On n'est pas responsable quand on est institutionnellement irresponsable

En effet, le décideur dit "public", par définition, est celui qui peut forcer les autres à subir à sa place les conséquences de certaines de ses décisions propres ; il est donc dans cette mesure institutionnellement irresponsable.

A ceux qui se récrient, répondant que sa formation, son recrutement et son éthique du bien commun rendent au contraire le décideur "public" plus responsable que n'importe qui, on doit rappeler que la responsabilité et l'irresponsabilité sont d'abord des relations réelles : on subit les conséquences de ses actes, ou on ne les subit pas ; la disposition d'esprit qu'on associe à l'une et à l'autre ne décrit que leurs effets sur le comportement.

La responsabilité est une contrainte réelle...

Il faut donc admettre - et c'est un aspect de ce que Ludwig von Mises rappelait à propos de la prétendue planification centrale en disant qu'on ne peut pas "jouer au marché" - qu'on n'est pas responsable... si on n'est pas responsable : c'est-à-dire qu'on ne va pas agir comme si on devait subir les conséquences de ses actes (donc chercher à les connaître et à les améliorer) si on ne s'attend pas à les subir effectivement.

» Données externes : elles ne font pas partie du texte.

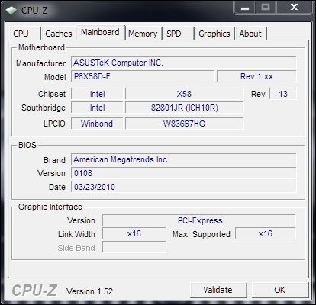Select the Memory tab
The image size is (316, 305).
(x=143, y=34)
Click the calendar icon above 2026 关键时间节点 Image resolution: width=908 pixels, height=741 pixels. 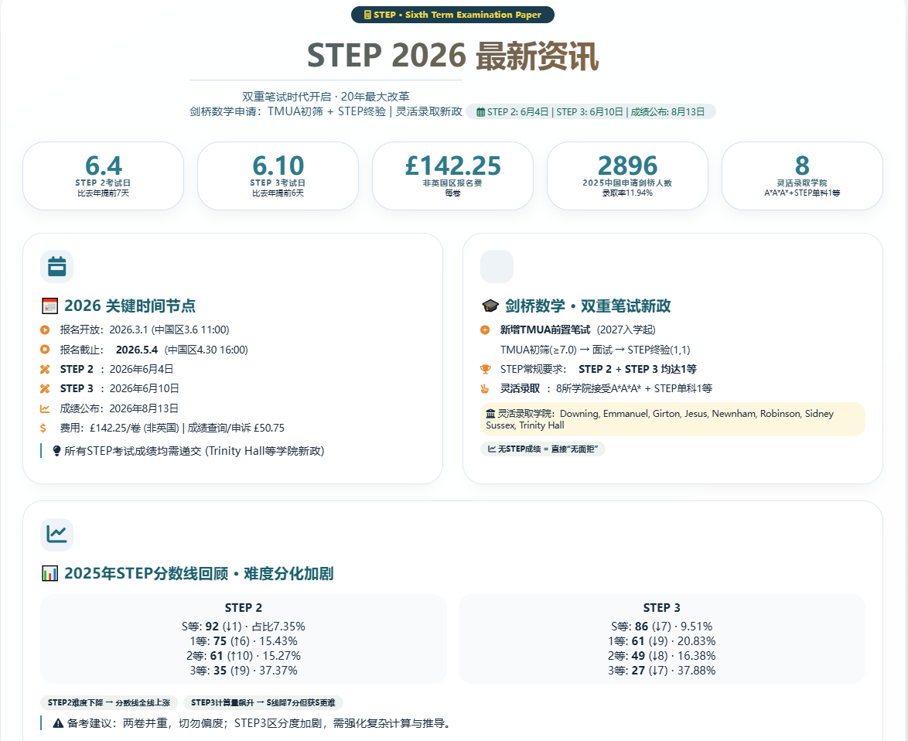click(x=56, y=266)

Que l'on s'attende ou non à ce que ce lien existe entre nos actes et leurs conséquences est un déterminant objectif de nos choix, qui ne peut pas plus manquer d'affecter leur réalité que deux et deux ne peuvent faire autre chose que quatre.

... dont dépend la régulation sociale

Et si on supprime ce lien, on détruit la régulation sociale, parce qu'on s'attaque à ce que les théoriciens des systèmes appellent une boucle de rétroaction, où celui qui agit s'informe des effets de son action pour la corriger et l'améliorer.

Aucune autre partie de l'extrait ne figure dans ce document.